[Stored data]
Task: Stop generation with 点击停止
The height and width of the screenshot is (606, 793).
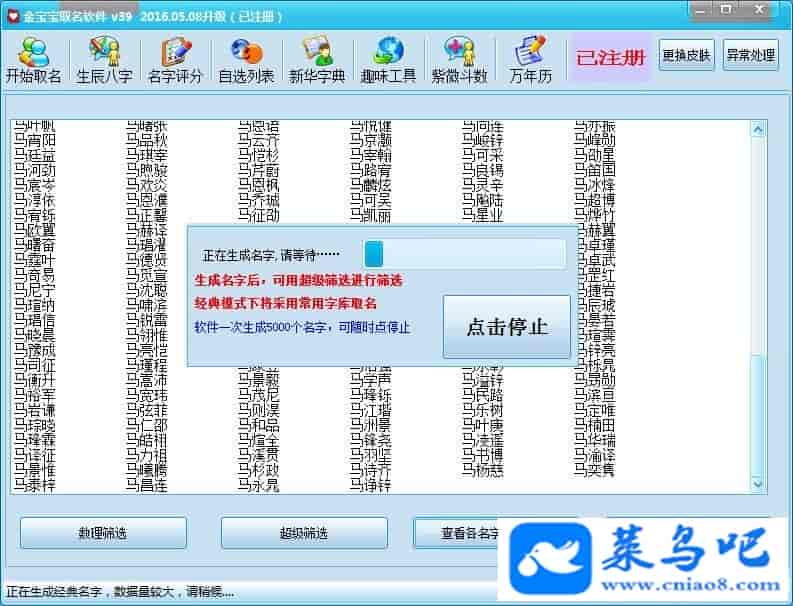Action: 507,327
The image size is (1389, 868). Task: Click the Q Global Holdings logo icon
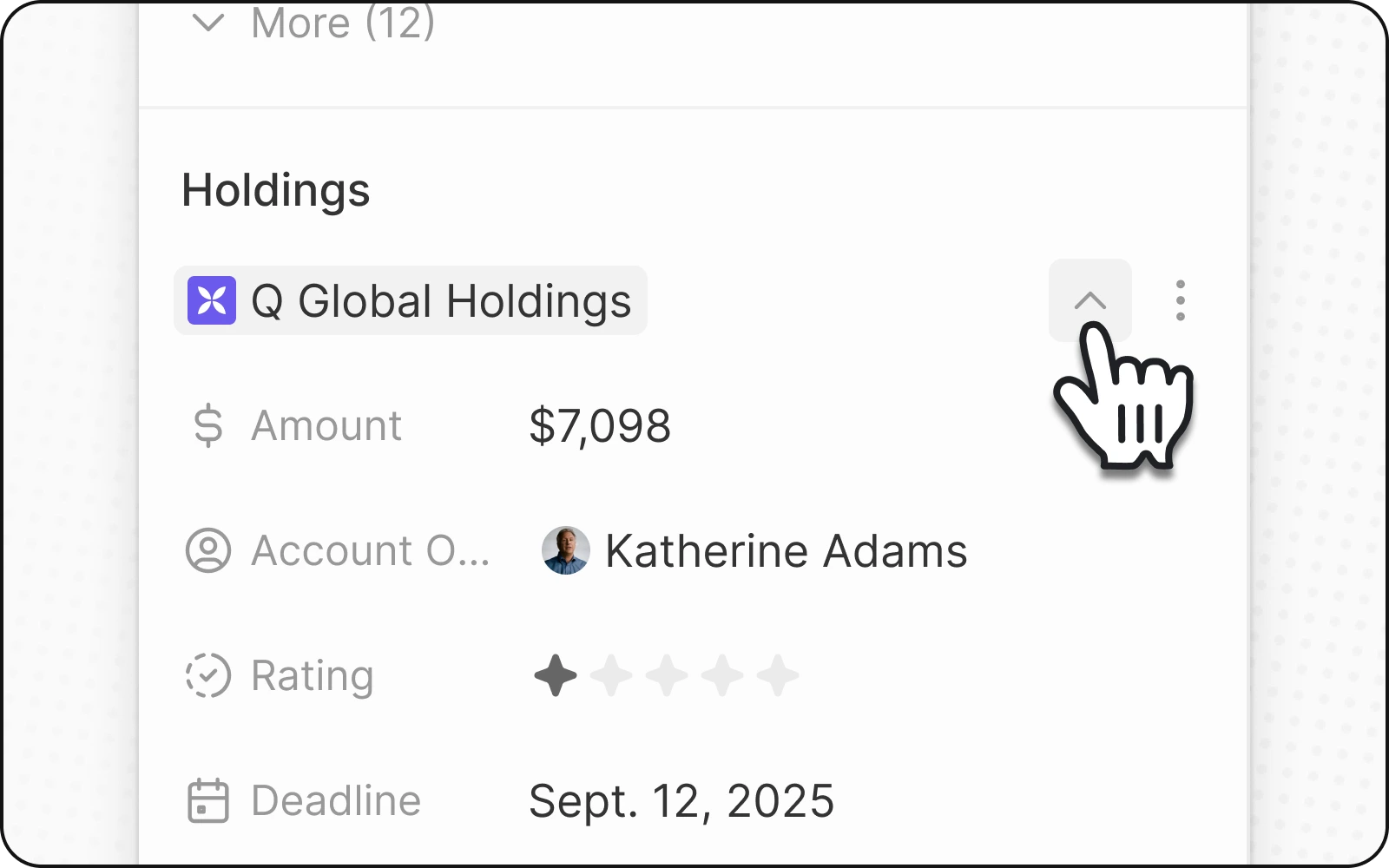click(x=212, y=300)
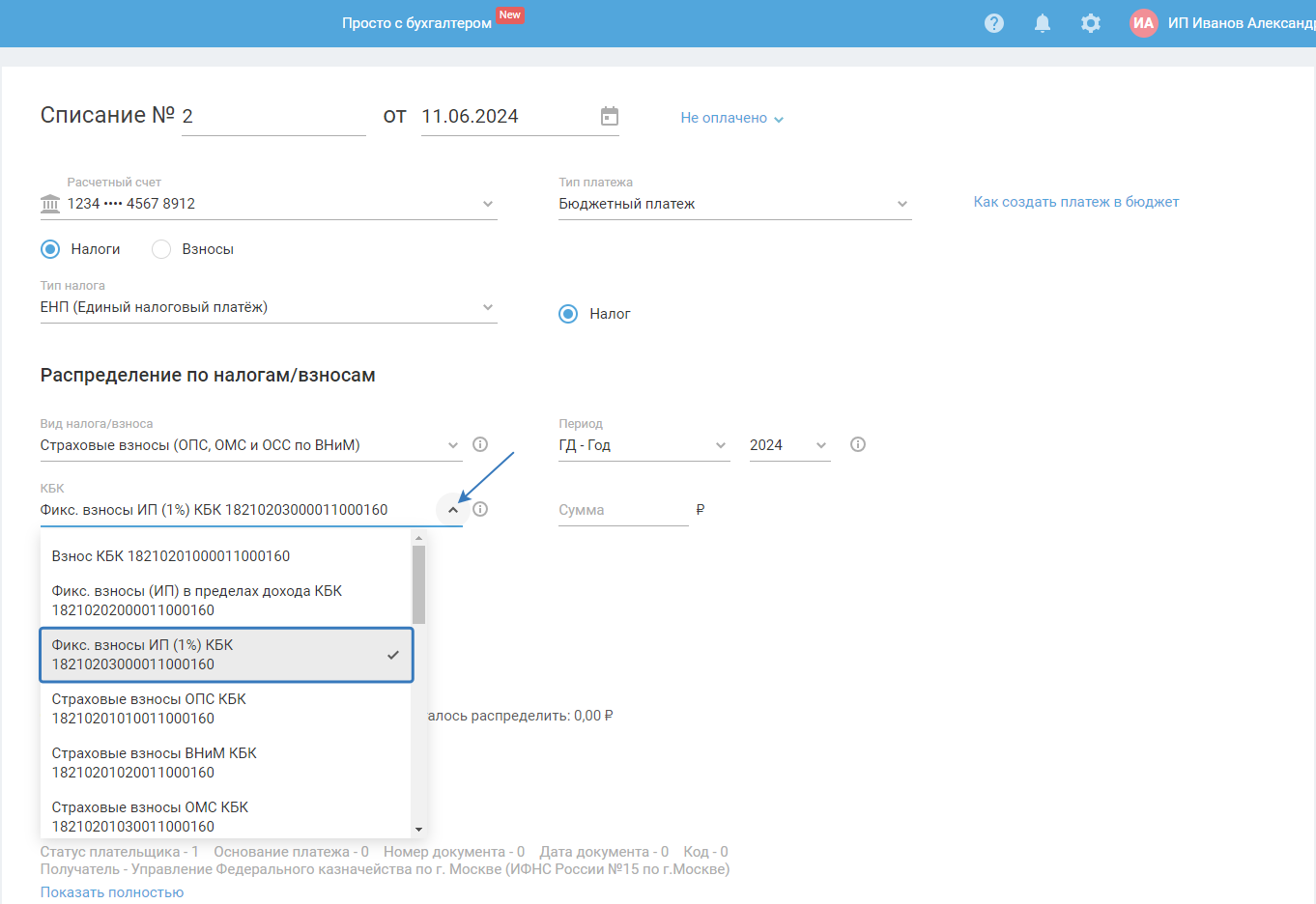Open the Тип платежа dropdown
1316x904 pixels.
click(x=734, y=204)
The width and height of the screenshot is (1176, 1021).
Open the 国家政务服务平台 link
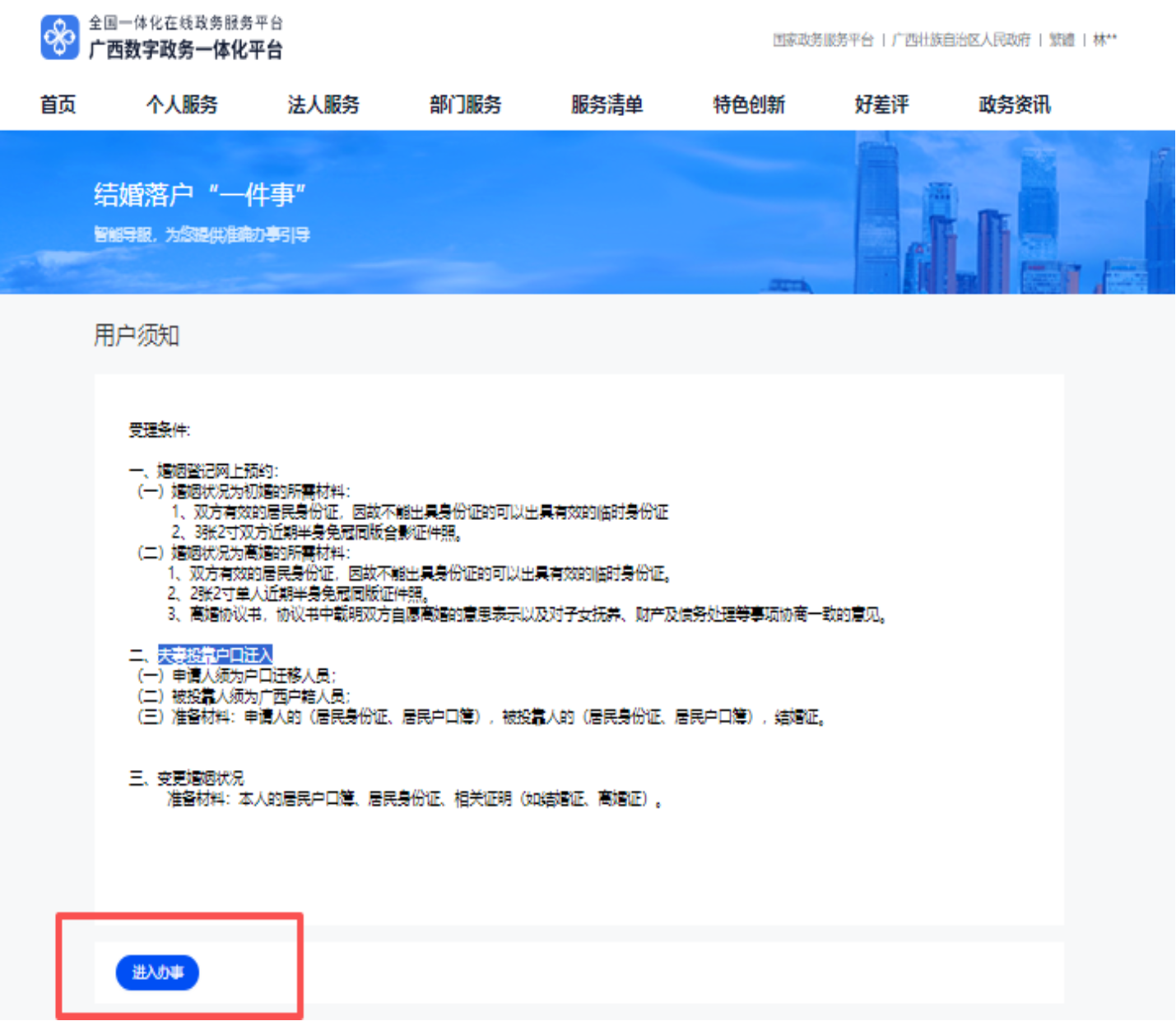(x=822, y=39)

__Assignment__. Pictures aside, repeat each entry in full and without change.

__Problem solution__.
Task: Stop generation with 点击停止
The height and width of the screenshot is (606, 793).
Action: 507,327
The image size is (1389, 868). Task: Click the Q Global Holdings logo icon
click(x=212, y=300)
Open the Тип платежа dropdown
1316x904 pixels.
click(x=734, y=204)
The width and height of the screenshot is (1176, 1021).
Open the 国家政务服务平台 link
(x=822, y=39)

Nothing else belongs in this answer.